In this notebook we will learn how to create and train an embedding layer for the words appearing in a text data. We will then train a simple DNN based model to do sentiment analysis on this data. 

## Exercise

This is exercise 13.10 in [this](https://www.oreilly.com/library/view/hands-on-machine-learning/9781492032632/) book.

### Problem Statement

In this exercise you will download a dataset, split it, create a tf.data.Dataset to load it and preprocess it efficiently, then build and train a binary classification model containing an Embedding layer:

  - a. Download the [Large Movie Review Dataset](http://ai.stanford.edu/~amaas/data/sentiment/), which contains 50,000 movies reviews from the Internet Movie Database.
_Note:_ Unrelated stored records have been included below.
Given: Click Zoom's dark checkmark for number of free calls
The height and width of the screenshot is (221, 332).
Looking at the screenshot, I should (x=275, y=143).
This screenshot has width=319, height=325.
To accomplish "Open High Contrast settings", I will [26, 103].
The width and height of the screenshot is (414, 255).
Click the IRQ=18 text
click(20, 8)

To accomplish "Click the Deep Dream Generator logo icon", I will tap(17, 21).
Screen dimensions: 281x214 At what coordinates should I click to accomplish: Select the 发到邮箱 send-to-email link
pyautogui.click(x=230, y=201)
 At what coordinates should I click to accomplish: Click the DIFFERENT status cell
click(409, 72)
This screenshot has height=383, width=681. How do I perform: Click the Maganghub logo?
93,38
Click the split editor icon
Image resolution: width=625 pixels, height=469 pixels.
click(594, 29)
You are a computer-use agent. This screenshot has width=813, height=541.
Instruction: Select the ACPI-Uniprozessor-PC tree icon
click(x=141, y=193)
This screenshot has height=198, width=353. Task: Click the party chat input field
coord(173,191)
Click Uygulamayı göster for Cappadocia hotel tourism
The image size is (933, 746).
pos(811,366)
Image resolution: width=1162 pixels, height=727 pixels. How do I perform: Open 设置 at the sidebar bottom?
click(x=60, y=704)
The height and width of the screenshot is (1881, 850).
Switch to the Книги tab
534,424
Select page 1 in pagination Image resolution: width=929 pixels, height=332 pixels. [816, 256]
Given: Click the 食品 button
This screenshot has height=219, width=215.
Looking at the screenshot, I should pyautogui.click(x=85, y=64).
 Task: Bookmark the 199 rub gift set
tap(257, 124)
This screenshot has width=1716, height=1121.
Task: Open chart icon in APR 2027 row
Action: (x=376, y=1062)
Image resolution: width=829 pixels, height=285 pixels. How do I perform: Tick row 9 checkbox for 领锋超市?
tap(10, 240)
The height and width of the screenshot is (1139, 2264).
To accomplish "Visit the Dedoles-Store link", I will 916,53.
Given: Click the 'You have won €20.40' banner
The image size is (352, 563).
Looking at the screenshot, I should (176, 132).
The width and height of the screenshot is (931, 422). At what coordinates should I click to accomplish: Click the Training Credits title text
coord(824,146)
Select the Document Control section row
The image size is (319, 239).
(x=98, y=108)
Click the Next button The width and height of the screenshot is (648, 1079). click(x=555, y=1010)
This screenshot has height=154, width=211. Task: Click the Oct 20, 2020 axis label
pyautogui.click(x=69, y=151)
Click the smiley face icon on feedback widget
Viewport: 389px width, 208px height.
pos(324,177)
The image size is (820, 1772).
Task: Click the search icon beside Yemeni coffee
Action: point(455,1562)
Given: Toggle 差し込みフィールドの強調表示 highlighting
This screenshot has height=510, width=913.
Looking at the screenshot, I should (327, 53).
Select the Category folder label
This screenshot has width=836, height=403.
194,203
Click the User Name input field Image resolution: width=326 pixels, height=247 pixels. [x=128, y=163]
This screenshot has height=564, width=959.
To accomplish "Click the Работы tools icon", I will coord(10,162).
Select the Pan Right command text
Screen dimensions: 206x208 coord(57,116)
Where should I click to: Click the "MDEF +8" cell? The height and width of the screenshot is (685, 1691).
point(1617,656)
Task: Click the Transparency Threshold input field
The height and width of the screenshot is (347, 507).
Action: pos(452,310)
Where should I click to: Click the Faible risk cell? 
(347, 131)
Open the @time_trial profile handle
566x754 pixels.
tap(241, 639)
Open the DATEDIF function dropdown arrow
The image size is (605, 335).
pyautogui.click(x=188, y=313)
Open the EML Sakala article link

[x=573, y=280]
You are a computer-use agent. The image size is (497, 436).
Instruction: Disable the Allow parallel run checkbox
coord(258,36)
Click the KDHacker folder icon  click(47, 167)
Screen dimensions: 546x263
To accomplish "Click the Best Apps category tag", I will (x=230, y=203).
The data is organized in two directories, train and test, each containing a pos subdirectory with 12,500 positive reviews and a neg subdirectory with 12,500 negative reviews. Each review is stored in a separate text file. There are other files and folders (including preprocessed bag-of-words), but we will ignore them in this exercise.
  
    
  - b. Split the test set into a validation set (15,000) and a test set (10,000).
  
  
  - c. Use tf.data to create an efficient dataset for each set.
  
  
  - d. Create a binary classification model, using a TextVectorization layer to preprocess each review. If the TextVectorization layer is not yet available (or if you like a challenge), try to create your own custom preprocessing layer: you can use the functions in the tf.strings package, for example lower() to make everything lowercase, regex_replace() to replace punctuation with spaces, and split() to split words on spaces. You should use a lookup table to output word indices, which must be prepared in the adapt() method.
  
  
  - e. Add an Embedding layer and compute the mean embedding for each review, multiplied by the square root of the number of words (see Chapter 16). This rescaled mean embedding can then be passed to the rest of your model.
  
  
  - f. Train the model and see what accuracy you get. Try to optimize your pipelines to make training as fast as possible.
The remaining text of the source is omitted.